* Exercise
Lines where the string "bold" appears are to be copied from the entries below.

[Start of Attachment]

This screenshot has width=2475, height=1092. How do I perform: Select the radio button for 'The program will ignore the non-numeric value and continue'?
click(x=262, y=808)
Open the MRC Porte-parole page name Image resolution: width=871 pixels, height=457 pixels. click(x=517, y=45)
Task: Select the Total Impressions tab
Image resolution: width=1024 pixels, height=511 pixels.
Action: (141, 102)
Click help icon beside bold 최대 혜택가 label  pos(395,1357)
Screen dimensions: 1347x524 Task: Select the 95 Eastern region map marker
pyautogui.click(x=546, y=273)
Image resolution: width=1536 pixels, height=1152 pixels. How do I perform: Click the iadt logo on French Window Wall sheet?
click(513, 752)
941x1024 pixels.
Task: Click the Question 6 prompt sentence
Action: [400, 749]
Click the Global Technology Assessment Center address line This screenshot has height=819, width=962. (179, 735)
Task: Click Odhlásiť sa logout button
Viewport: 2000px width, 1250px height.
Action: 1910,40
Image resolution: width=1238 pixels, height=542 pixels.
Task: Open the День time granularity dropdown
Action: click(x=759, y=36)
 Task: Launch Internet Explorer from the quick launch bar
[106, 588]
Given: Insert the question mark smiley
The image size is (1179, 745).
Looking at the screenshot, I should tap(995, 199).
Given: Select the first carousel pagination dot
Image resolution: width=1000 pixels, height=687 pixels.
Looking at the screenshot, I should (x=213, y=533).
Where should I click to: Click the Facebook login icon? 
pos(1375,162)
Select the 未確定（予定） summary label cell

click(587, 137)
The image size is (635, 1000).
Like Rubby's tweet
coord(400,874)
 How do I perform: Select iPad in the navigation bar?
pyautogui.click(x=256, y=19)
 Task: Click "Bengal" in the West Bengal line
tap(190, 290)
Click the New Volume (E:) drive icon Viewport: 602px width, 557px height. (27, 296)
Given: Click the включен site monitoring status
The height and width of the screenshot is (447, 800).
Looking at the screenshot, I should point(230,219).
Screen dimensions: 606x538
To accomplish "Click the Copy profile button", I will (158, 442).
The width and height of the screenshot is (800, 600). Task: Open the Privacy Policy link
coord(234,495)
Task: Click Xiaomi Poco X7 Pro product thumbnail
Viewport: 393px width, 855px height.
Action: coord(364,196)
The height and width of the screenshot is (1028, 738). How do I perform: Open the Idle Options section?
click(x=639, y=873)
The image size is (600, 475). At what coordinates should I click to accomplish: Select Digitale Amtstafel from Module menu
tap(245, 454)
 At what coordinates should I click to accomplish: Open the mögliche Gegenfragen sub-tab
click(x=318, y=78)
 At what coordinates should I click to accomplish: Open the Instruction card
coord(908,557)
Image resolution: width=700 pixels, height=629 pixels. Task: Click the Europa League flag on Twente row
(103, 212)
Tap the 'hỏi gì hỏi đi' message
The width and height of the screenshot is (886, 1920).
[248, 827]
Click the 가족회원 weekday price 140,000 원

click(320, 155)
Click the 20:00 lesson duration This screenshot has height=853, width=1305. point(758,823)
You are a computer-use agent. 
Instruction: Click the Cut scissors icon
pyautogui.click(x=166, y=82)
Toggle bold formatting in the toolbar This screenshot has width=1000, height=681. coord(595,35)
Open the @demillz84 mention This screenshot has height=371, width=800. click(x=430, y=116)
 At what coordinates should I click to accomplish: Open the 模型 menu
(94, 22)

[End of Attachment]

* Exercise solution
Click help icon beside bold 최대 혜택가 label  pos(395,1357)
Toggle bold formatting in the toolbar This screenshot has width=1000, height=681. coord(595,35)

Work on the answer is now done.